**Material for this exercise:**

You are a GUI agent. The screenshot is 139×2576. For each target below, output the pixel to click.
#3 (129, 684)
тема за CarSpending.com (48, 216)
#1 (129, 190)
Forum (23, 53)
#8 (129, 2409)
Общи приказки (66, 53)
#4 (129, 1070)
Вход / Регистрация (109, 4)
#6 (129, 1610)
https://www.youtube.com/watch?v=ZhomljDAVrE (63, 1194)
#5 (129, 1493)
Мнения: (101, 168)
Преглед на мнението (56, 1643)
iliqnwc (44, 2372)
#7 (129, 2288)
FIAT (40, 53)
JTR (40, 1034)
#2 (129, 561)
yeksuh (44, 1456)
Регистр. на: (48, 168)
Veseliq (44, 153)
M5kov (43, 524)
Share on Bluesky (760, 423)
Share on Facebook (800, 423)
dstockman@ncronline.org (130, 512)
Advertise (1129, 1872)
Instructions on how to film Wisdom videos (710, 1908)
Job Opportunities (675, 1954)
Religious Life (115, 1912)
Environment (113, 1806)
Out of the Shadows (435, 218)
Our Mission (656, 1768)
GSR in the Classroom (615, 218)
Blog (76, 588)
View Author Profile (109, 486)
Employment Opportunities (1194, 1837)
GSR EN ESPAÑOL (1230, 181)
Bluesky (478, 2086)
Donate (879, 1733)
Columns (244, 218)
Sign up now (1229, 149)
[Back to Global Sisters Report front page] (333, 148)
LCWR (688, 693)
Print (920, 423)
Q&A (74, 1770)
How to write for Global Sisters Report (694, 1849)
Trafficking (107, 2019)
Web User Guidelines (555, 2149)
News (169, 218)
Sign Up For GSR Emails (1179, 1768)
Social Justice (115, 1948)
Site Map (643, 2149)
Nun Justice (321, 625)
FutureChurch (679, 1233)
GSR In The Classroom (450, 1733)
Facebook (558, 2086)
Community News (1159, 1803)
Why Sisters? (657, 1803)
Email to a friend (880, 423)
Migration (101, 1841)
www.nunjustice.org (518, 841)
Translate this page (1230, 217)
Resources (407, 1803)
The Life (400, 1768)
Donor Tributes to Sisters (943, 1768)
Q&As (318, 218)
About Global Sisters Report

**Directions:**
Copy all lines from the entries that contain the word "Sisters".

**Completed exercise:**
[Back to Global Sisters Report front page] (333, 148)
How to write for Global Sisters Report (694, 1849)
Why Sisters? (657, 1803)
Donor Tributes to Sisters (943, 1768)
About Global Sisters Report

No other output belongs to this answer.